- Provided passage -

Begin

VOLUME 30, NUMBER 28 THURSDAY, April 15, 1999
ReporterTop_Stories

Symposium on Space


send this article to a friend The significance, meaning and interpretation of "marginal space" will be the subject of an interdisciplinary symposium tomorrow and Saturday at UB that promises a deep and curious look at good, bad and ugly spaces, how they come to be marginalized and the purposes they serve.

The Center for the Study of Space will sponsor the event, "Marginal Space: A Précis," at which participants will explore how different architects, literary scholars, sociologists and a cartoonist inform one another's understanding of this concept.

The symposium, which is free of charge and open to the public, will open tomorrow with a lecture by controversial, Polish-born architect Daniel Libeskind at 5:30 p.m. in 114 Wende Hall on the South Campus.

Events on Saturday will take place in the Screening Room, 112 Center for the Arts, North Campus. The schedule:

- 2:30 p.m., "Urban Navigation" a talk by writer and cartoonist Ben Katchor, whose comic-strip character "Julius Knipl, Real Estate Photographer" trolls the extremely articulated architectural setting of a declining, post-industrial northeast American city. There he chronicles, elucidates and mythologizes the minutiae and marginal spaces.

End

In the symposium announcement, where will Daniel Libeskind's opening lecture be held?

- Data listing -

Begin

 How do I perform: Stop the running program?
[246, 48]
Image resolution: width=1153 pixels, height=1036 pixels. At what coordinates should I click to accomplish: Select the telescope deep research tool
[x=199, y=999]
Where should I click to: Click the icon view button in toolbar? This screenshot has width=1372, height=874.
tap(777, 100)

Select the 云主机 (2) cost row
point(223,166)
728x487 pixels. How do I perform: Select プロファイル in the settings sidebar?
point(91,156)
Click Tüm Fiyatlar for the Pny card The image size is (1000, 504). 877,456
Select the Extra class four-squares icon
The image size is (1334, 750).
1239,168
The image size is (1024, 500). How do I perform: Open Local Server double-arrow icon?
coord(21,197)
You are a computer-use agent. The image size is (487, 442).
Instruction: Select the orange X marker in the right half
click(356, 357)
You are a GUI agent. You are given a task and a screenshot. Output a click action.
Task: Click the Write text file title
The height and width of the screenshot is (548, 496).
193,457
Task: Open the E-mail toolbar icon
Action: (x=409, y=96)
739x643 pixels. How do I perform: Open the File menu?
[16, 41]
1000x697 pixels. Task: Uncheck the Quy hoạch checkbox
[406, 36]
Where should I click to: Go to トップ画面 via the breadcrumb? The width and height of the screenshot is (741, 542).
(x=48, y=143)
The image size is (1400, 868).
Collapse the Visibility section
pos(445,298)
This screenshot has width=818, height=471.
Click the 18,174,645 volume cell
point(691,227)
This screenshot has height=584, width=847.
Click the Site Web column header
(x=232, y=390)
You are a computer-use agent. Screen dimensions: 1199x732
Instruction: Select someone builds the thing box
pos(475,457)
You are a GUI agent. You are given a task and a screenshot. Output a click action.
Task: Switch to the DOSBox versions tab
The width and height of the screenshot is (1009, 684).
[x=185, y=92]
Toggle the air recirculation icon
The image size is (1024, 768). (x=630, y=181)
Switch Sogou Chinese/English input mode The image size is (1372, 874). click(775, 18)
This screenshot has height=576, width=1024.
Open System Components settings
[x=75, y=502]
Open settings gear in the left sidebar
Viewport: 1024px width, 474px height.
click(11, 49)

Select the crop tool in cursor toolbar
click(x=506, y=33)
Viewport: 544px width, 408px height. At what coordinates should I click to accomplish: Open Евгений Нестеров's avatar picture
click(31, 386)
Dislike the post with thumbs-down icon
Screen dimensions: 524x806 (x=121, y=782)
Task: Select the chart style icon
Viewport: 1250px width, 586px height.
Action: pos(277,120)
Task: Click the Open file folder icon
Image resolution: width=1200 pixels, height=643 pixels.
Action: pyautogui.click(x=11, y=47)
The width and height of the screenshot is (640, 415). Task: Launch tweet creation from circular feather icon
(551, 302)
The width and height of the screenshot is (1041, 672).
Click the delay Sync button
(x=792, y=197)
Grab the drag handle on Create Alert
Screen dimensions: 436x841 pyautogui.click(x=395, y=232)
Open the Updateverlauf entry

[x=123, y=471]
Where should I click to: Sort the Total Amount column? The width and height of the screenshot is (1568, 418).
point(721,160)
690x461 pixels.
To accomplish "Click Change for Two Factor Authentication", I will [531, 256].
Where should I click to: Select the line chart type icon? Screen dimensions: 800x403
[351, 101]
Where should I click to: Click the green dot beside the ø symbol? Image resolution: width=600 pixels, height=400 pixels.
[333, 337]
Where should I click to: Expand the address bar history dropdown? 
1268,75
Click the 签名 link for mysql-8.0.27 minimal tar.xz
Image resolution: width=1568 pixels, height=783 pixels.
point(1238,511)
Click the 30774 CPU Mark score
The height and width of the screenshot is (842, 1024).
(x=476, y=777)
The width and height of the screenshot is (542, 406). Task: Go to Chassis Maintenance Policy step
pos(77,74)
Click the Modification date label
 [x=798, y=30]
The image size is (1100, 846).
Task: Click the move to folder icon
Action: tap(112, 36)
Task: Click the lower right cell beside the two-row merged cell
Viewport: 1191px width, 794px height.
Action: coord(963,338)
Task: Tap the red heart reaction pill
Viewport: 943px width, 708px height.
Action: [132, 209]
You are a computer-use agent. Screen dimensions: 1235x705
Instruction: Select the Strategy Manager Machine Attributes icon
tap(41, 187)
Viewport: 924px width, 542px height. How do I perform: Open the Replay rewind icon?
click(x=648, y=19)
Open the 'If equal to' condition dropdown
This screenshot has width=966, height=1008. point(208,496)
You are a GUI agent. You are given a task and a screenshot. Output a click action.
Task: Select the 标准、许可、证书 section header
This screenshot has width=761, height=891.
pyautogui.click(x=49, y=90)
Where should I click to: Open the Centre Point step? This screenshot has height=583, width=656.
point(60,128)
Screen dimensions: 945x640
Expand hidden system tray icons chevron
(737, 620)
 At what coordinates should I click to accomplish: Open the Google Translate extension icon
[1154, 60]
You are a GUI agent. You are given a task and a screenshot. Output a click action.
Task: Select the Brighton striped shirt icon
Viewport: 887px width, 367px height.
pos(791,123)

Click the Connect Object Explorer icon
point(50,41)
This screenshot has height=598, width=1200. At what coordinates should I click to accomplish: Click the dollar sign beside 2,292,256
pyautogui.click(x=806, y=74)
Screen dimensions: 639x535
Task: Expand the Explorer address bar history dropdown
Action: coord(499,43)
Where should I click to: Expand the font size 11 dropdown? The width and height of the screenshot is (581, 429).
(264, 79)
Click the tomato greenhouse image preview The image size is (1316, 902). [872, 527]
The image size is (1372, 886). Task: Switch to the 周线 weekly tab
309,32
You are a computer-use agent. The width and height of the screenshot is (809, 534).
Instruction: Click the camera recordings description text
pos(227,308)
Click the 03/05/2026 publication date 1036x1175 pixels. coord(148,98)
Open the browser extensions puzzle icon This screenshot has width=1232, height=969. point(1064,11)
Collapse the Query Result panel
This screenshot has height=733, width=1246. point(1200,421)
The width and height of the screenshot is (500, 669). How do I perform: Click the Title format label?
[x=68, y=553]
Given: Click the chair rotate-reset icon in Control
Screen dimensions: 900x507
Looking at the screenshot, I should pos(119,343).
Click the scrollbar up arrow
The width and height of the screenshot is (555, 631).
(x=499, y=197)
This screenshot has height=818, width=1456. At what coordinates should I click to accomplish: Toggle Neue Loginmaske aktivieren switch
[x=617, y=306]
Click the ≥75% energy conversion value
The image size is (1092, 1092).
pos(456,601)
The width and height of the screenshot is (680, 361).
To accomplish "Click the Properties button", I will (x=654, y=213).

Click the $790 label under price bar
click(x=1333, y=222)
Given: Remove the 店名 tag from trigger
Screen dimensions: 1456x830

End

- Output for this exercise -
In 114 Wende Hall on the South Campus.